Edited by moderator to add code tags.
------------------------------------------CODE EXAMPLE from the RFM69 -----------------------------------------------------------------------------
// Uses the RFM69 library by Felix Rusu, LowPowerLab.com
// Original library: https://www.github.com/lowpowerlab/rfm69
// SparkFun repository: https://github.com/sparkfun/RFM69HCW_Breakout
// Include the RFM69 and SPI libraries:
#include <RFM69.h>
#include <SPI.h>
// Addresses for this node. CHANGE THESE FOR EACH NODE!
#define NETWORKID 0 // Must be the same for all nodes (0 to 255)
#define MYNODEID 1 // My node ID (0 to 255)
#define TONODEID 2 // Destination node ID (0 to 254, 255 = broadcast)
// RFM69 frequency, uncomment the frequency of your module:
#define FREQUENCY RF69_433MHZ
//#define FREQUENCY RF69_915MHZ
// AES encryption (or not):
#define ENCRYPT true // Set to "true" to use encryption
#define ENCRYPTKEY "TOPSECRETPASSWRD" // Use the same 16-byte key on all nodes
// Use ACKnowledge when sending messages (or not):
#define USEACK true // Request ACKs or not
// Packet sent/received indicator LED (optional):
#define LED 13 // LED positive pin
#define GND 25 // LED ground pin
// Create a library object for our RFM69HCW module:
RFM69 radio;
void setup()
{
// Open a serial port so we can send keystrokes to the module:
Serial.begin(115200);
Serial.print("Node ");
Serial.print(MYNODEID,DEC);
Serial.println(" ready");
// Set up the indicator LED (optional):
pinMode(LED,OUTPUT);
digitalWrite(LED,LOW);
pinMode(GND,OUTPUT);
digitalWrite(GND,LOW);
// Initialize the RFM69HCW:
radio.initialize(FREQUENCY, MYNODEID, NETWORKID);
radio.setHighPower(); // Always use this for RFM69HCW
// Turn on encryption if desired:
if (ENCRYPT)
radio.encrypt(ENCRYPTKEY);
}
void loop()
{
// Set up a "buffer" for characters that we'll send:
static char sendbuffer[62];
static int sendlength = 0;
digitalWrite(GND,LOW);
digitalWrite(GND,HIGH);
delay(1000);
digitalWrite(GND,LOW);
// SENDING
// In this section, we'll gather serial characters and
// send them to the other node if we (1) get a carriage return,
// or (2) the buffer is full (61 characters).

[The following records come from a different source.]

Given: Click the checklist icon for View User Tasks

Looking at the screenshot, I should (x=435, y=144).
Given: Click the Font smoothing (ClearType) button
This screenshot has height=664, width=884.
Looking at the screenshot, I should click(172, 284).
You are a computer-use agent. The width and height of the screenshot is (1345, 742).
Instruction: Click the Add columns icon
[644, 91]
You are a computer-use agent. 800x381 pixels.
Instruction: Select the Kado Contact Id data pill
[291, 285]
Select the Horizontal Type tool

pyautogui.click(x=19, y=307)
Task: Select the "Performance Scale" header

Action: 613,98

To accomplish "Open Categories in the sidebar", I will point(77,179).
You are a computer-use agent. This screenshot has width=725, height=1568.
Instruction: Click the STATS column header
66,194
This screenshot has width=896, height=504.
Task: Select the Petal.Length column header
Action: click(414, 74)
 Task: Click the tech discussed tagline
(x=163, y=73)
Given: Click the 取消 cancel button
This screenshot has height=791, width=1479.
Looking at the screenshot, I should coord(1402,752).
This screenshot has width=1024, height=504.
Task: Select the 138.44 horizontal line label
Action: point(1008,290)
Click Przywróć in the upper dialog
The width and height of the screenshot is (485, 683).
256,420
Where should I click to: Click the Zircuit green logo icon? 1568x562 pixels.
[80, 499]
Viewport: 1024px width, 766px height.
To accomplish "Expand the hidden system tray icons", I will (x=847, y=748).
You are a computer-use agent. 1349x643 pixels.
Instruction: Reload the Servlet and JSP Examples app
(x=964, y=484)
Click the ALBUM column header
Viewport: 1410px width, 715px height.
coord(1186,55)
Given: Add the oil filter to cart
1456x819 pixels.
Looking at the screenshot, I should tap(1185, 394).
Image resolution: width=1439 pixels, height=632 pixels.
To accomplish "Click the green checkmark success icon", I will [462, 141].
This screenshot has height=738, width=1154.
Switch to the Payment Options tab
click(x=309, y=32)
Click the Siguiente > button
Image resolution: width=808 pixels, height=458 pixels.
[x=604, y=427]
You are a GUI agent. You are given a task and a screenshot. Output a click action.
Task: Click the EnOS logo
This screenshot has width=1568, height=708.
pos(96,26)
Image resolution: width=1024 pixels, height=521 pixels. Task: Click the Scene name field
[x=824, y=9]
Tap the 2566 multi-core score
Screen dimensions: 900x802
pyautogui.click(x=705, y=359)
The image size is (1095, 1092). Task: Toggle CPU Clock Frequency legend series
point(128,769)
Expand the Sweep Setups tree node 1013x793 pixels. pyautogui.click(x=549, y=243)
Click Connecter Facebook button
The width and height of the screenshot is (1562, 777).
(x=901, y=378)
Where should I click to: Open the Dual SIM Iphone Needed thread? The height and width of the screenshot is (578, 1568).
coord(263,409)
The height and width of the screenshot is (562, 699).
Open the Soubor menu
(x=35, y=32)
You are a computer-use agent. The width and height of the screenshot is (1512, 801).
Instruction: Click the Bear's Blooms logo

// If there is any serial input, add it to the buffer:
if (Serial.available() > 0)
{
char input = Serial.read();
if (input != '\r') // not a carriage return
{
sendbuffer[sendlength] = input;
sendlength++;
}
// If the input is a carriage return, or the buffer is full:
if ((input == '\r') || (sendlength == 61)) // CR or buffer full
{
// Send the packet!
Serial.print("sending to node ");
Serial.print(TONODEID, DEC);
Serial.print(": [");
for (byte i = 0; i < sendlength; i++)
Serial.print(sendbuffer[i]);
Serial.println("]");
// There are two ways to send packets. If you want
// acknowledgements, use sendWithRetry():
if (USEACK)
{
if (radio.sendWithRetry(TONODEID, sendbuffer, sendlength))
Serial.println("ACK received!");
else
Serial.println("no ACK received :(");
}
// If you don't need acknowledgements, just use send():
else // don't use ACK
{
radio.send(TONODEID, sendbuffer, sendlength);
}
sendlength = 0; // reset the packet
Blink(LED,10);
}
}
// RECEIVING
// In this section, we'll check with the RFM69HCW to see
// if it has received any packets:
if (radio.receiveDone()) // Got one!
{
// Print out the information:
Serial.print("received from node ");
Serial.print(radio.SENDERID, DEC);
Serial.print(": [");
// The actual message is contained in the DATA array,
// and is DATALEN bytes in size:
for (byte i = 0; i < radio.DATALEN; i++)
Serial.print((char)radio.DATA[i]);
// RSSI is the "Receive Signal Strength Indicator",
// smaller numbers mean higher power.
Serial.print("], RSSI ");
Serial.println(radio.RSSI);
// Send an ACK if requested.
// (You don't need this code if you're not using ACKs.)
if (radio.ACKRequested())
{
radio.sendACK();
Serial.println("ACK sent");
}
Blink(LED,10);
}
}
void Blink(byte PIN, int DELAY_MS)
// Blink an LED for a given number of ms
{
digitalWrite(PIN,HIGH);
delay(DELAY_MS);
digitalWrite(PIN,LOW);
}